Inventus tamen est finis discriminis aequi:
Pugnavere pares, subcubuere pares.
Misit utrique rudes et palmas Caesar utrique:
Hoc pretium virtus ingeniosa tulit.
Contigit hoc nullo nisi te sub principe, Caesar:
Cum duo pugnarent, victor uterque fuit.
Comme Priscus prolongeait le combat, que Verus
le prolongeait aussi et que longtemps le dieu Mars pesait également des deux côtés,
la grâce fut demandée bien des fois à grands cris pour ces hommes ;
mais César obéit à sa propre loi :
la loi était de combattre après avoir déposé les boucliers jusqu’à ce qu’un des combattants lève le doigt.
Il leur fit don à plusieurs reprises de plats et de cadeaux, ce qui lui était permis.
Il se trouva pourtant une fin pour cette lutte égale : ils combattirent pareillement, ils s’effondrèrent pareillement.
César fit remettre à l’un et à l’autre le glaive de bois et à l’un et à l’autre la palme de la victoire.
C’est leur courage et leur habileté qui obtinrent cette récompense.
Ceci n’arriva sous aucun autre prince que toi, César :
alors que deux hommes avaient combattu, tous deux furent vainqueurs.
Quelle richesse des sources dans ton article ! Ce cliché-là a la vie dure : on le retrouve aussi dans “Rome et l’Empire romain” de F. Dieulafait (Les Encyclopes, chez Milan jeunesse), très bien documenté par ailleurs.
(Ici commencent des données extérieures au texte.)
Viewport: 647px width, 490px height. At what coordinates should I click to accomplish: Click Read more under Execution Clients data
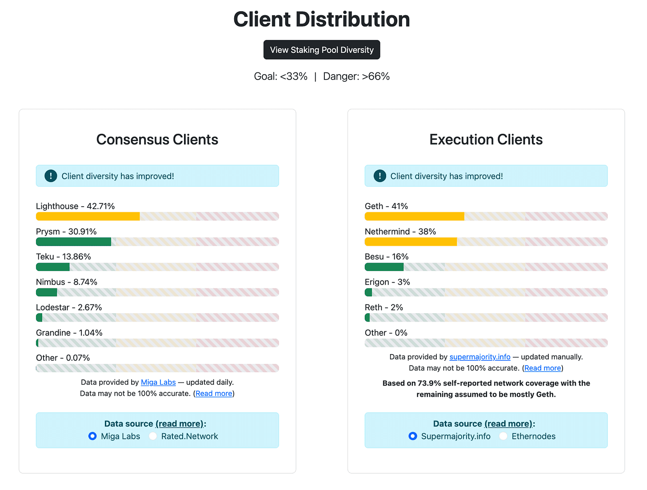coord(543,368)
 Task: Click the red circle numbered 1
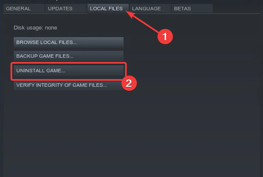(x=165, y=36)
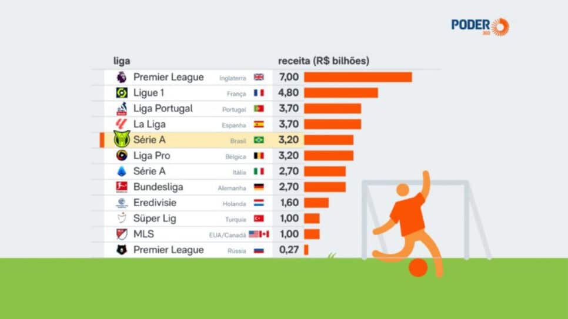Click the La Liga red logo
568x319 pixels.
pyautogui.click(x=122, y=124)
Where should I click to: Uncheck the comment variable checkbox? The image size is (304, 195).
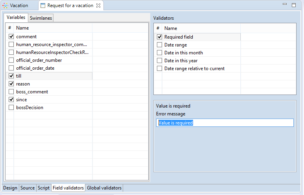pos(11,37)
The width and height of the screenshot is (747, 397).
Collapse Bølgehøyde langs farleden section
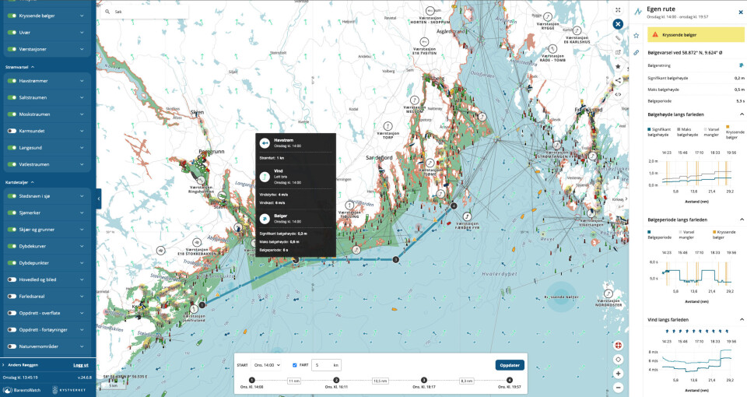tap(741, 114)
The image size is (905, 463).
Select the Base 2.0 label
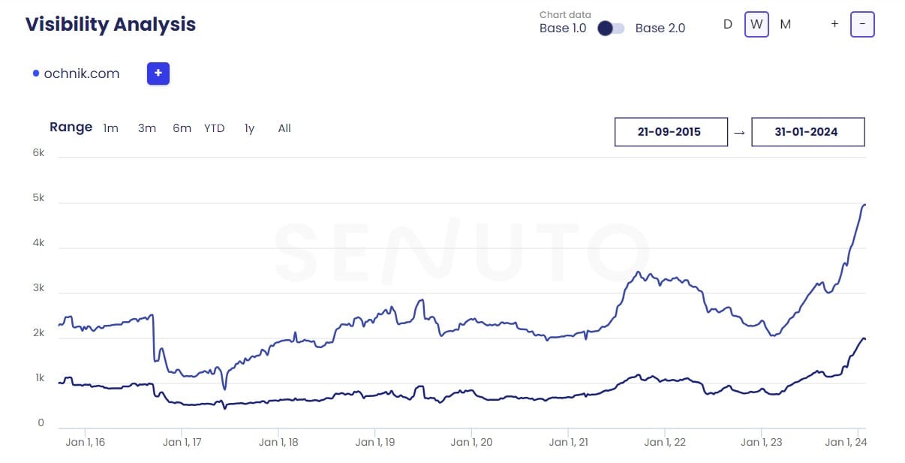[660, 29]
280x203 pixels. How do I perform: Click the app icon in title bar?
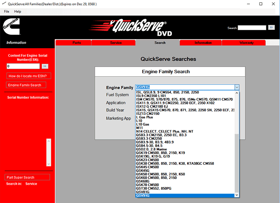tap(4, 4)
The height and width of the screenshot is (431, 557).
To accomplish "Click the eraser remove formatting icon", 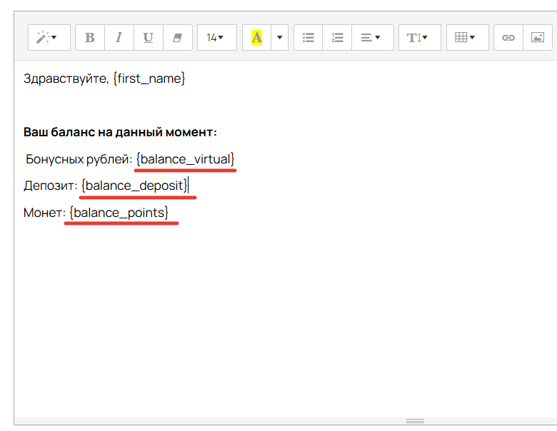I will coord(178,38).
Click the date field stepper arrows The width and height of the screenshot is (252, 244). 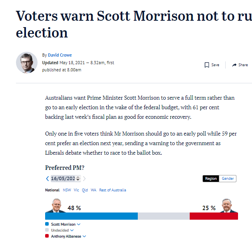[x=78, y=178]
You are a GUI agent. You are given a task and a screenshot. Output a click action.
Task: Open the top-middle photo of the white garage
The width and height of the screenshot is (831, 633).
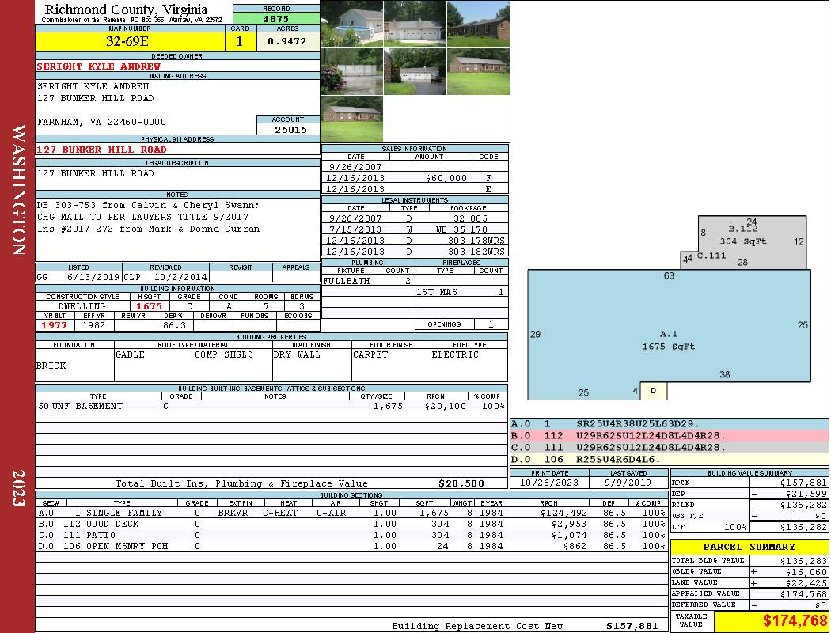415,24
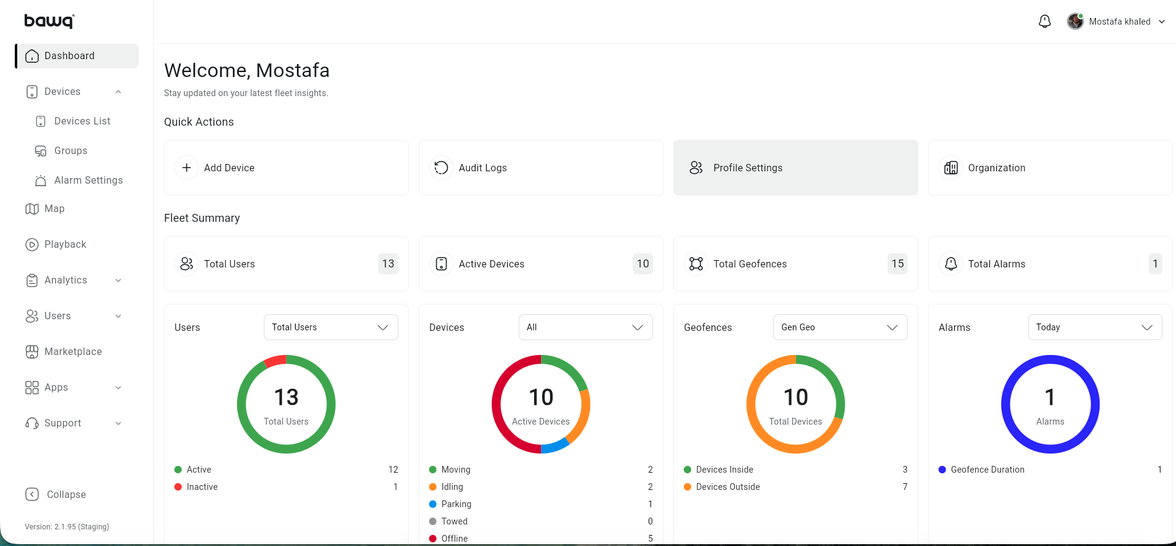Click the plus icon on Add Device
The height and width of the screenshot is (546, 1176).
point(187,168)
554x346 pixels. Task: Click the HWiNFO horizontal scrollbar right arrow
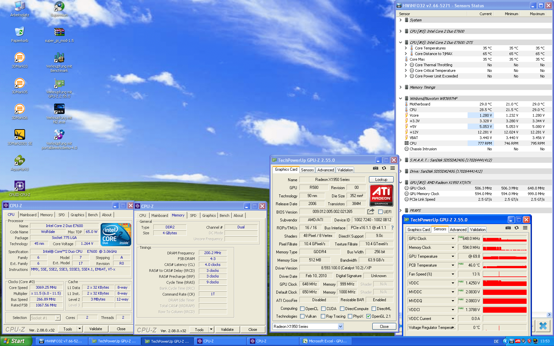coord(549,315)
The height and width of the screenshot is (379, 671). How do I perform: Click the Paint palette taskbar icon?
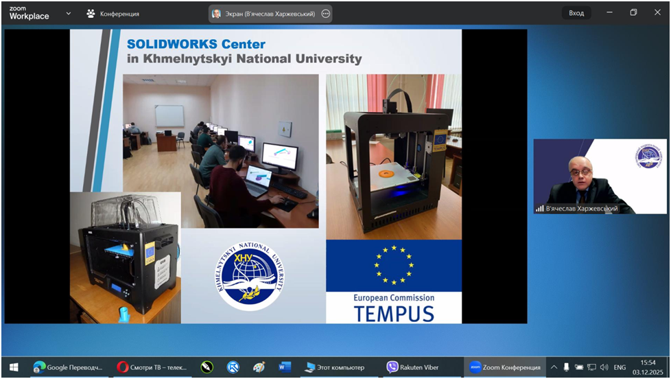tap(259, 367)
Cela fait peu de temps que j’en suis moi-même revenue, grâce à un autre article : http://www.class.ulg.ac.be/ressources/dossiers.html
Merci pour ces deux compléments importants.
Sophie > Ce dossier de Michel Dubuisson était à la base de notre réflexion pour cette rubrique. On ne pourra jamais faire mieux je pense !
Encore une fois impressionné par la qualité, la clarté et la documentation de vos articles : merci !
Je me permets de faire remarquer deux coquilles remarquées lors de la lecture :
Pollices, cum faveamus, premere etiam proverbio jubemur.
“La coutume nous fait presser le pouSSe pour marquer notre approbation.”
et dans la conclusion : “Il semblerait que le pouce vers le bas aie fait un léger conCESSus”
Je pensais vraiment trouver une réponse claire et nette à la fin de l’article… Mince alors, Rome a encore des secrets à nous révéler !
Merci pour cette relecture attentif (j’avais fait une overdose de ouce/ousse… je crois !).